I am reading gravitation and spacetime by Hans Ohanian and he is discussing the possibility of the constants, such as proton mass, fine structure constant, etc, actually changing over time. He makes the claim that since the universe is ~10^10 years old the expected change should be ~10^(-10)/year. I don't see why that should be the case. Can anyone justify it for me?

2. Aug 16, 2015

### Staff: Mentor

The expected change is zero.

If something changes, and the change is not completely weird, it cannot be more than 10-10/year, otherwise the universe would have started with completely different laws of physics, which does not agree with observations. In other words, if you can rule out a 10% change in the last 100 years for some constant, that does not tell you anything new.

3. Aug 16, 2015

### hideelo

Lemme correct that, IF there is a change, then the expected...

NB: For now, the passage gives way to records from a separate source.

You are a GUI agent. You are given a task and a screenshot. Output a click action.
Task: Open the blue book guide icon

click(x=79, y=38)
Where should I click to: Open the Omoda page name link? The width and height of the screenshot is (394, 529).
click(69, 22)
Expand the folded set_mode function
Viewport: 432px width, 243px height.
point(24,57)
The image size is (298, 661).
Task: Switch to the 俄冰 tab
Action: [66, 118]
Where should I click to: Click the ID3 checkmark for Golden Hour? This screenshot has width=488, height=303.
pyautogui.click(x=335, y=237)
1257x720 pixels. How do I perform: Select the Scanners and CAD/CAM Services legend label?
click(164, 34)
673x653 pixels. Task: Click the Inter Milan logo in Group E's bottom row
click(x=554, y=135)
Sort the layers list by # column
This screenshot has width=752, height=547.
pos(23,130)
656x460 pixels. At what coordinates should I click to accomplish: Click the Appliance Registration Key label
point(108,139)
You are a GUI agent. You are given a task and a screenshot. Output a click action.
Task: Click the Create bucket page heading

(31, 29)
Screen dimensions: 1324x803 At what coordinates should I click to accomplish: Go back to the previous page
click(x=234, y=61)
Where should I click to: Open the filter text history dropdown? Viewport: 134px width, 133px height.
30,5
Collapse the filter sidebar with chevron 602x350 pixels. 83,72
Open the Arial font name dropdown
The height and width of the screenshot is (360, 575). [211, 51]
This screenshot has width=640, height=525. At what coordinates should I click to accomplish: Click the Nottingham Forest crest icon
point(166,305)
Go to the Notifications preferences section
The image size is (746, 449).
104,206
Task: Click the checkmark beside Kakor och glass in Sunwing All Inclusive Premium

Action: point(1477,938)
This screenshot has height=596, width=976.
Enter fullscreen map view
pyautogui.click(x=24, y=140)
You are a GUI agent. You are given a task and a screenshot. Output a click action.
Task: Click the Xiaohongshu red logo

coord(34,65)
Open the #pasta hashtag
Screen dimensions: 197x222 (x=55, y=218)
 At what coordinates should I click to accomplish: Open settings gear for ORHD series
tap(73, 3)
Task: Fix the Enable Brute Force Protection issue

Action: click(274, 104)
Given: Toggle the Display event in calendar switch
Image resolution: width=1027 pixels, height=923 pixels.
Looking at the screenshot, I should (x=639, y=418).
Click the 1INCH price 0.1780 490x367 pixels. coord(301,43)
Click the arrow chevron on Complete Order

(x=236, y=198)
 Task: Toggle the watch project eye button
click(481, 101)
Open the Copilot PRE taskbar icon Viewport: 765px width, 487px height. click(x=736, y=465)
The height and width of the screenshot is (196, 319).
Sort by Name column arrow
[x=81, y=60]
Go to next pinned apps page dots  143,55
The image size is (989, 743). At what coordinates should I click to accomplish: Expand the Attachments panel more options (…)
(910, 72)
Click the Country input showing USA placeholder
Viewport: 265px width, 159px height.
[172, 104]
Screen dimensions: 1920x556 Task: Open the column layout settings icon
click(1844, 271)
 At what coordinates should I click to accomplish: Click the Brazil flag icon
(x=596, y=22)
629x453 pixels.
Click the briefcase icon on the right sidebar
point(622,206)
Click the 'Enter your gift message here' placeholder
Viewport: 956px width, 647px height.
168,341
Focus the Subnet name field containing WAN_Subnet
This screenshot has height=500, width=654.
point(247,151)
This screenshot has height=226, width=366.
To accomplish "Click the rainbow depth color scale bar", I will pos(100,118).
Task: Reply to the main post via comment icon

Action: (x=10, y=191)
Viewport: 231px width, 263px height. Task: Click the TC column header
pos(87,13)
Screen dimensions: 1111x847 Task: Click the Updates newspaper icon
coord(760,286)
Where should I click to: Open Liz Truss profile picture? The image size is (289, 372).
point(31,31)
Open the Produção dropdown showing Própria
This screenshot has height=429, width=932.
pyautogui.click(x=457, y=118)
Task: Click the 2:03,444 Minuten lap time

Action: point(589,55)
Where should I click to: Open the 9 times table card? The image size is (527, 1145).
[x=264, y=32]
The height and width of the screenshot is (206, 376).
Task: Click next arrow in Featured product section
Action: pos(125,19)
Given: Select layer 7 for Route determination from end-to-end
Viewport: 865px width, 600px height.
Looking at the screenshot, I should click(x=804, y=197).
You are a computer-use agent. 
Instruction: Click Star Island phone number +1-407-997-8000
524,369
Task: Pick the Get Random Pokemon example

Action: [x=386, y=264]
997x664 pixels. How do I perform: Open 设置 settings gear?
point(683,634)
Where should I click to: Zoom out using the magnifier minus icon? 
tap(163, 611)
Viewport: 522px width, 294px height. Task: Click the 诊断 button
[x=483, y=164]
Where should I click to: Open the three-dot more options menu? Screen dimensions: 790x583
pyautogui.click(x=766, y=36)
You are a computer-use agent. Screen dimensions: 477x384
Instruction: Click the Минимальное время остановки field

Other than that, I didnt really understand the rest of what you said, can you try explaining it again?

4. Aug 16, 2015

### Staff: Mentor

Let's imagine the electron to proton mass ratio decreases by 10-8 per year today (ruled out by experiments long ago, just a hypothetical situation). One year ago, the electron was 10-8 heavier relative to the proton. If this absolute rate of change is constant, 1000 years ago, the electron was 10-5 heavier relative to the proton, 100 million years ago the electron to proton mass ratio had twice its current value and at the time of the big bang it had more than 100 times its current value. This is clearly not right, the cosmic microwave background and early stars would look completely different then.
To make this work, the rate of change has to change itself over time. This is not impossible, but it sounds much more improbable - why should the ratio have been quite constant over billions of years, just to quickly change today?

A change of 10-13 per year today is easier to get in agreement with observations - if this rate has been constant the last 13.7 billion years, it just leads to a 0.1% change of the ratio since the big bang. This is still four orders of magnitude above limits from astronomy, but the electron to proton ratio is one of the most well-measured constants.

5. Aug 16, 2015

### Staff: Mentor

Observations tell us that the laws of physics, including the values of these constants, have not changed noticeably over the 1010 years that the universe has existed. Therefore, if the value of these constants is changing, the rate of change has to be small enough that it doesn't build up to something noticeable even over a period of 1010 years. Clearly any change greater than one part in 1010 per year is going to build up to something noticeable over that time, so we know the rate of change must be lower than that.

Most likely it is zero, but that's not something that we can ever prove - no matter how many observations we make, we can never exclude the possibility that there's been a change smaller than our measurements could detect over the period of measurement.